# DATA SHOWN:
--------
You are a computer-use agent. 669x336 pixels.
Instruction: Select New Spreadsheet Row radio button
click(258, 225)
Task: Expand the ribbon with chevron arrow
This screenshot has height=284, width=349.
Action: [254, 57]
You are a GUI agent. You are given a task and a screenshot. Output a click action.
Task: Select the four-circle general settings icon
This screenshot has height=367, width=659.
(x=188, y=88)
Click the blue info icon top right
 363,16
--------
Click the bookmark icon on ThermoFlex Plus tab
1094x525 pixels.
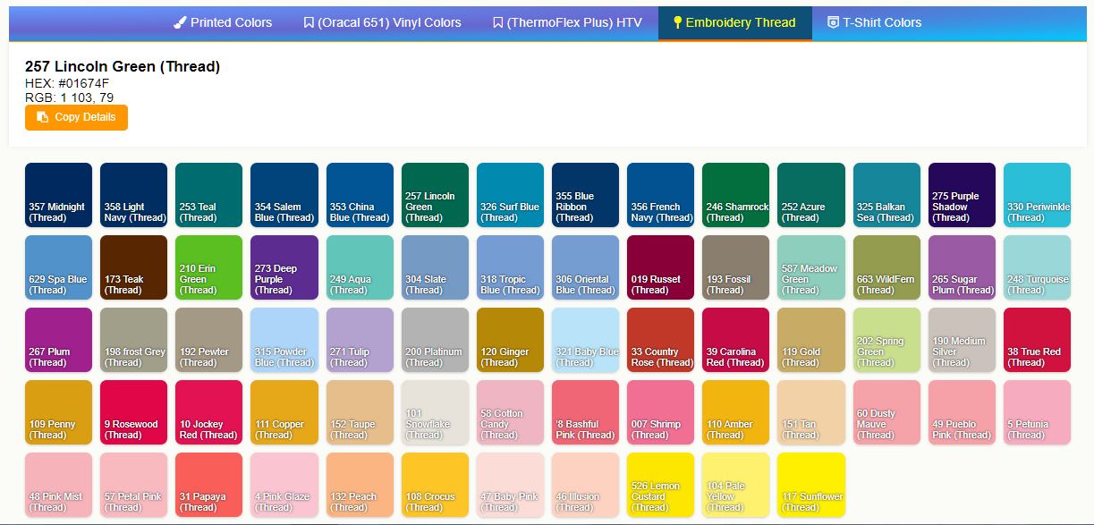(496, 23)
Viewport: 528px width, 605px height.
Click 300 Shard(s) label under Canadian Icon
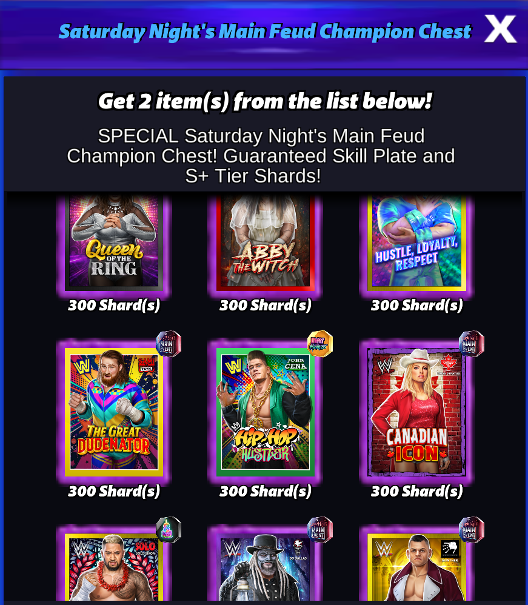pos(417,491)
--------
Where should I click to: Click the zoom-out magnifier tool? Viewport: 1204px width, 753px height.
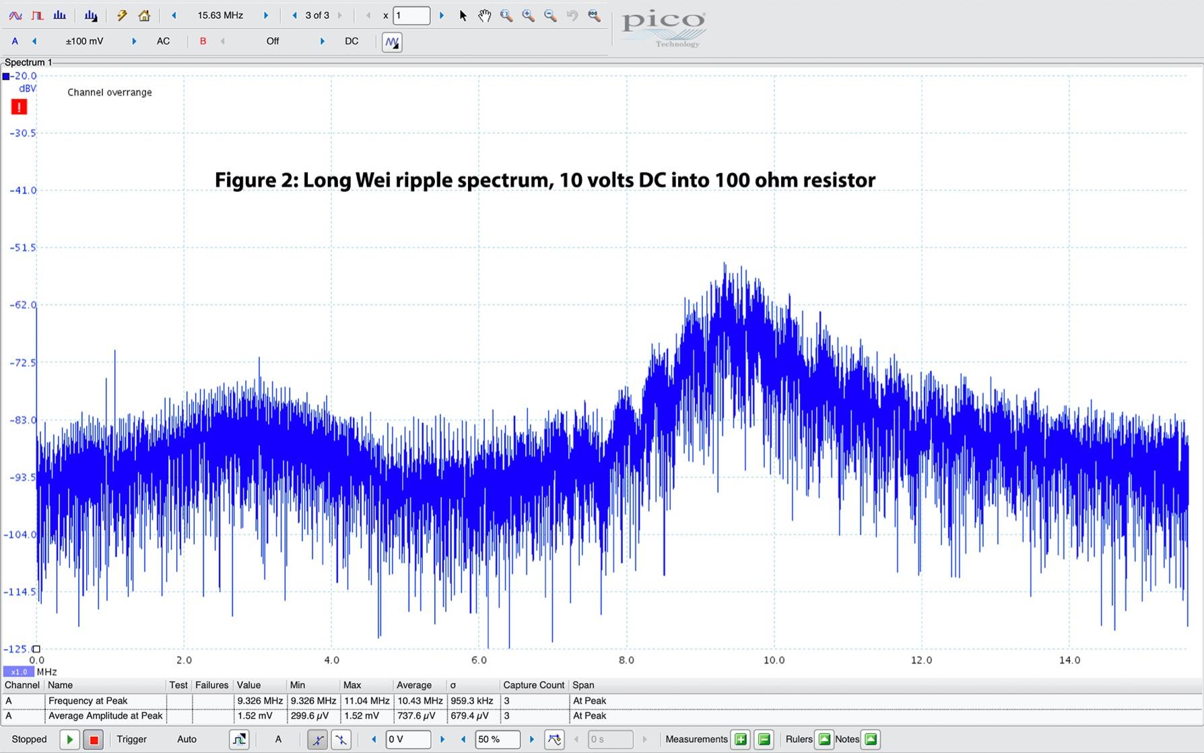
--------
# STATED PROBLEM:
Please update the records, starting at the line containing "Click the bookmark" and ending after the line containing "pos(417,491)", so that "label" becomes "caption" and nothing else changes. Give only those lines, without the pictures.

# RESPONSE BELOW:
Click the bookmark icon on ThermoFlex Plus tab
1094x525 pixels.
(496, 23)
Viewport: 528px width, 605px height.
Click 300 Shard(s) caption under Canadian Icon
pos(417,491)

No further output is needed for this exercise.